TEXT SECTION
···

Pagoda argues that the subject lease has not been terminated under Maryland law. It is difficult to understand what more the landlord could do. An action was filed in the District Court. The landlord obtained a judgment for possession. That action was stayed by the filing of an appeal bond. The action of the trial court was affirmed. Finally, the highest court of the state declined to review the case. The only remaining item was the ministerial action to execute the warrant of restitution. The cases cited by Pagoda in section D of its memorandum have no application.[1] Pagoda does not deal with the case of Rose and Crown, Ltd. v. Shaw Enterprises, Inc., 28 Md.App. 548, 346 A.2d 459 (1975), relied on by Judge Cave. There, the Maryland Court of Special Appeals *21 affirmed an order denying equitable relief against the forfeiture doctrine. Pagoda's battle to avoid forfeiture has been fought and lost.
Furthermore, the lease between Pagoda and the landlord could not have been assumed by the tenant pursuant to 11 U.S.C. § 365(e)(1). The lease was terminated. The bankruptcy court cannot act to resurrect a lease terminated prior to the filing of the petition.[2]Matter of Triangle Laboratories, 663 F.2d 463, 467-468 (3d Cir. 1981); In Re Darwin, 22 B.R. 259, 6 CBC 2d 1245, 1250 (Bkrtcy.E.D.N.Y.1982); In the Matter of Racing Wheels, Inc., 5 B.R. 309, 6 BCD 719 (Bkrtcy.M.D.Fla.1980); In Re Acorn Investments, 8 B.R. 506, 7 BCD 135 (Bkrtcy.S.D.Cal.1981).
What Pagoda would have this court do is to assume the function of a super supreme court for the State of Maryland and overrule the action of the District Court, the Circuit Court, and the Court of Appeals of Maryland. This is not the function of the bankruptcy court. Chapter 11 is not a device to permit a further appeal of valid court proceedings. Pagoda has run its entire string. It has used the processes of four courts to delay the inevitable resolution of this matter, a resolution caused by its own actions as described by Judges Raker and Cave. This opinion is protracted for the very reason that the debtor will undoubtedly seek another review with the concomitant delay.[3] To save all parties the effort of filing further papers in this proceeding, this court will not grant a stay pending appeal.
An order will be entered in accordance with this opinion.
ON MOTION FOR STAY PENDING APPEAL
This matter came on for consideration upon the Motion for Stay of Order Pending Appeal filed by the debtor, Pagoda International, Inc.

···

COLLECTED DATA

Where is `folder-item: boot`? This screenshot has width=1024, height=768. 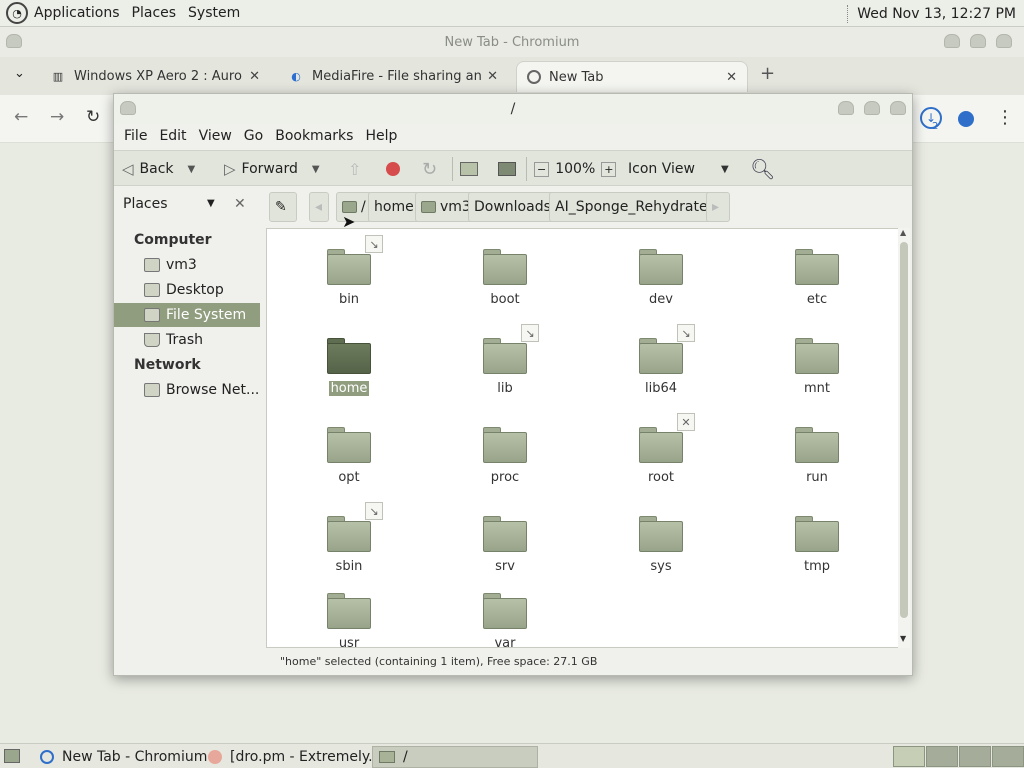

···

WHAT THE TASK REQUIRES
Resume the bankruptcy court opinion on Pagoda's lease, starting right after its final sentence.

OUTPUT OF THE EXERCISE
Debtor filed a Notice of Appeal from an order entered on November 24, 1982, granting Phoenix Associates, Inc., relief from the automatic stay of proceedings under 11 U.S.C. § 362. This court filed an extensive Memorandum of Opinion noting that the bankruptcy court cannot resurrect a lease terminated prior to the filing of a petition. See In Re Darwin, 22 B.R. 259 (Bkrtcy.E.D.N.Y.1982), for a thorough discussion of a similar case involving an apartment lease in a Chapter 13 proceeding. There, Judge Deuberstein pointed out that the filing of a petition under Title 11 does not bring back to life a lease terminated prior thereto. This is true even though the lease may provide the basis for occupation of the debtor's principal place of business.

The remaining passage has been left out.